The Berlin Wall divided the city for nearly 30 years, but it inspired some iconic artwork. Curator Paris Agar takes us through the East Side Gallery in Berlin, exploring its art work and what the pieces meant to Berliners then and now.

Art and the Berlin Wall

I’m here at the East Side Gallery in Berlin, the longest surviving stretch of the Berlin Wall at 1.3Km in length, that’s just under a mile long. This open-air gallery runs along the river Spree and is one of the city’s most popular tourist attractions. It opened in 1990 just after the fall of the wall, and features over 100 paintings by more than 100 artists from 21 different countries. 

The murals reflect on this pivotal moment in world history. ‘My god, help me to survive this deadly love’ is one the most famous. Copied from a photograph it captures socialist leaders Erich Honecker and Leonid Brezhnev in a loving embrace.
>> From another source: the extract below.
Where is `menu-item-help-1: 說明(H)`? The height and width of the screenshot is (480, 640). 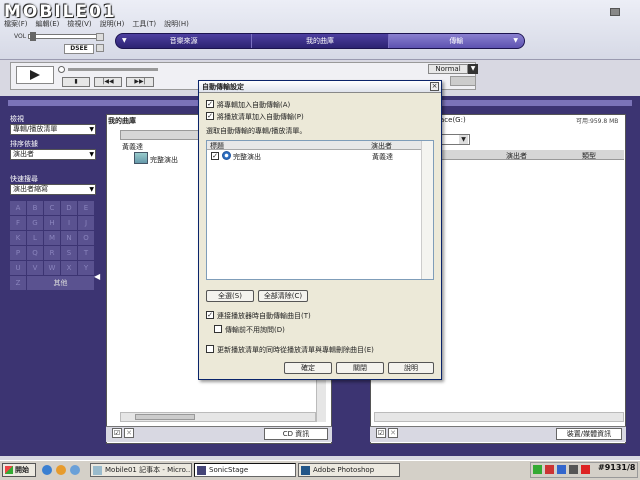
menu-item-help-1: 說明(H) is located at coordinates (112, 24).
Another mural shows a Trabant, a car synonymous with East Germany, breaking through the wall. 

This mural was created by East German artist Jürgen Grosse, known as Indiano. In 2009 it was repainted as part of a project to conserve East Side Gallery artworks that had been vandalised or were in a state of disrepair. ‘Save our earth’ has particular poignancy today in relation to climate change. But in 1990 it was one of hundreds of motivational messages which Indiano emblazoned on the wall after it fell in 1989. These messages were designed for a global audience and acted as a call to action, a way forward for the dawn of a new era in Berlin. 
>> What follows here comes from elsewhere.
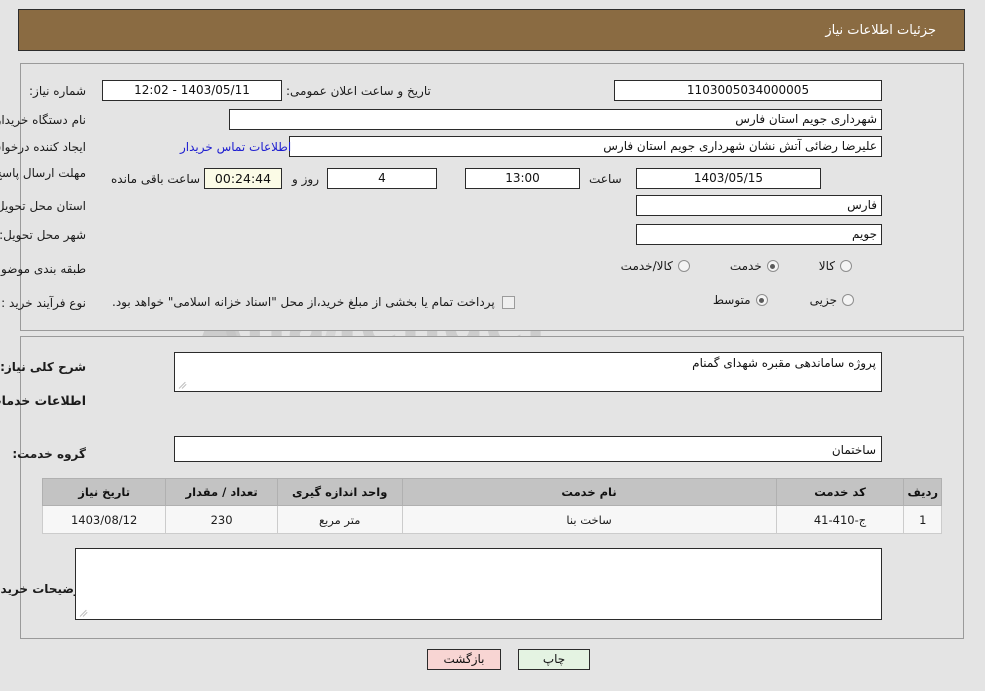 This screenshot has width=985, height=691. Describe the element at coordinates (509, 302) in the screenshot. I see `checkbox-icon` at that location.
I’m on Leuschnerdamm a street in Kreuzberg district of Berlin. During the 1980s, this was one of the poorest areas of West Berlin, a hub for immigrants, students, and artists. The Berlin Wall ran along this stretch of road here and became a canvas for artists living nearby. After the fall of the Berlin Wall in November 1989, artist Indiano painted 223 individual wall sections here in just 7 months. One of those sections, inscribed with the message ‘Change your life’, was from this very spot and can now be seen outside IWM London.